OBJECTIF:
Extrayez sans rien changer, s'il vous plaît, les lignes à partir de celle qui contient "Describe the element" et arrêtez-vous après celle qui contient "Identify the location of y-tick-label: 30%.".

====== DONNÉES FOURNIES

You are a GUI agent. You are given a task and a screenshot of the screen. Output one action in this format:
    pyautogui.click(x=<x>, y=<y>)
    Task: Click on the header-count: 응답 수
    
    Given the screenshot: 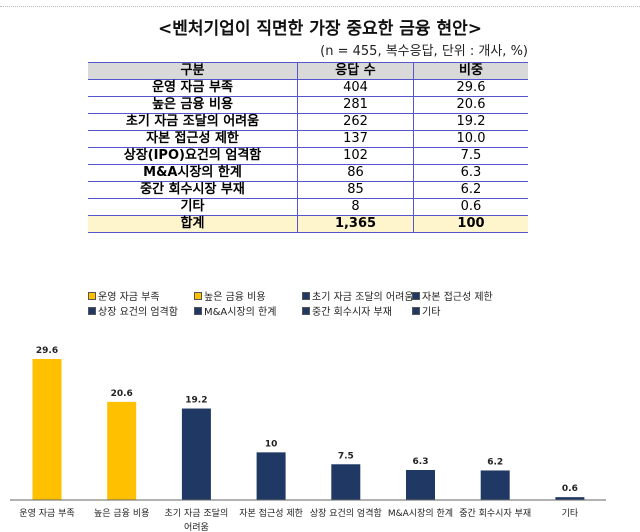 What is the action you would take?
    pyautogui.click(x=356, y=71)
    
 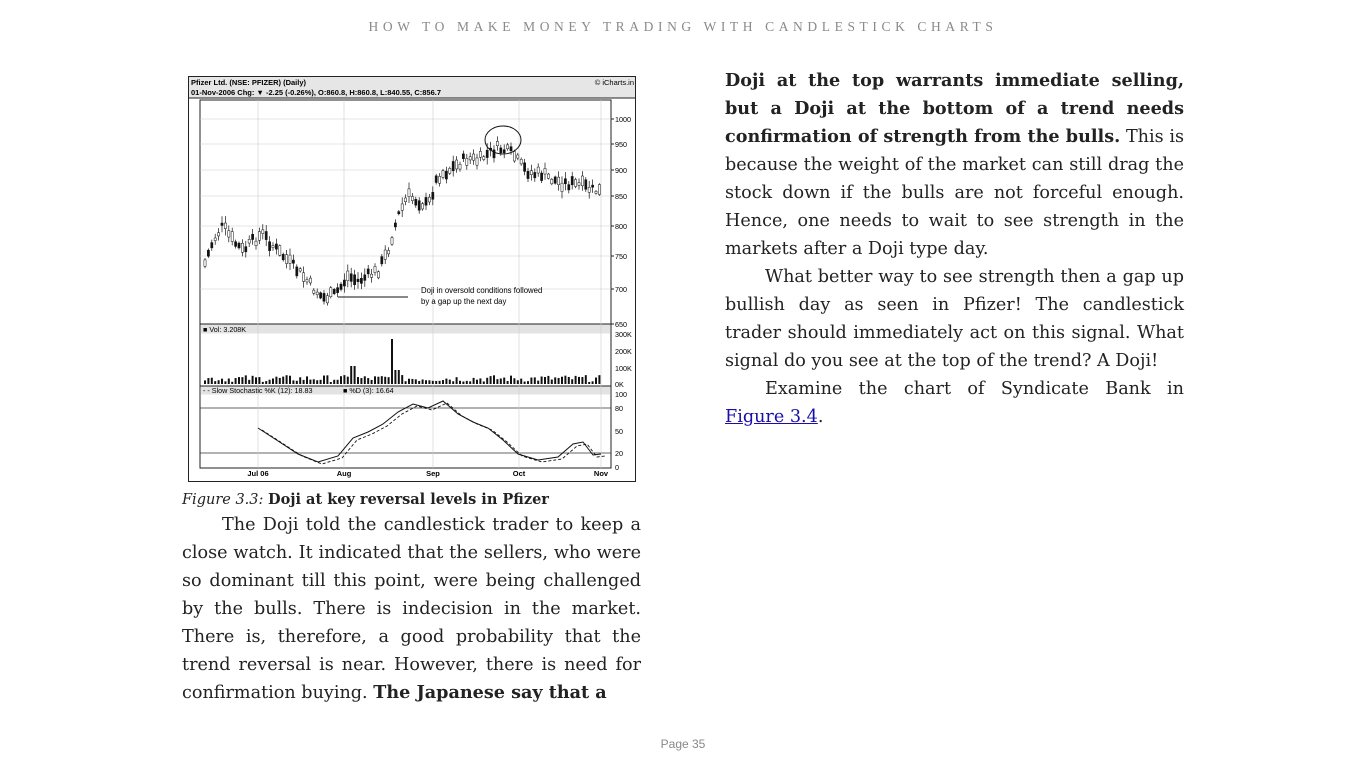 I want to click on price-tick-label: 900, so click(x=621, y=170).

============
====== DONNÉES FOURNIES

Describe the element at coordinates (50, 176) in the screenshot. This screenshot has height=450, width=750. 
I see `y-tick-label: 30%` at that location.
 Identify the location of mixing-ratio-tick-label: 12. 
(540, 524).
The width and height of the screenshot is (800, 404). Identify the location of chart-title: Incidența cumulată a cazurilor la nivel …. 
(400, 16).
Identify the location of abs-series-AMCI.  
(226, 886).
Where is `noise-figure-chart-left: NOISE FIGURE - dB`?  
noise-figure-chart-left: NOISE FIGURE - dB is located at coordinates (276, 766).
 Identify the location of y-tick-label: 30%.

============

SOLUTION DU PROBLÈME:
Describe the element at coordinates (50, 176) in the screenshot. This screenshot has height=450, width=750. 
I see `y-tick-label: 30%` at that location.
 Identify the location of mixing-ratio-tick-label: 12. 
(540, 524).
The width and height of the screenshot is (800, 404). Identify the location of chart-title: Incidența cumulată a cazurilor la nivel …. 
(400, 16).
Identify the location of abs-series-AMCI.  
(226, 886).
Where is `noise-figure-chart-left: NOISE FIGURE - dB`?  
noise-figure-chart-left: NOISE FIGURE - dB is located at coordinates (276, 766).
 Identify the location of y-tick-label: 30%.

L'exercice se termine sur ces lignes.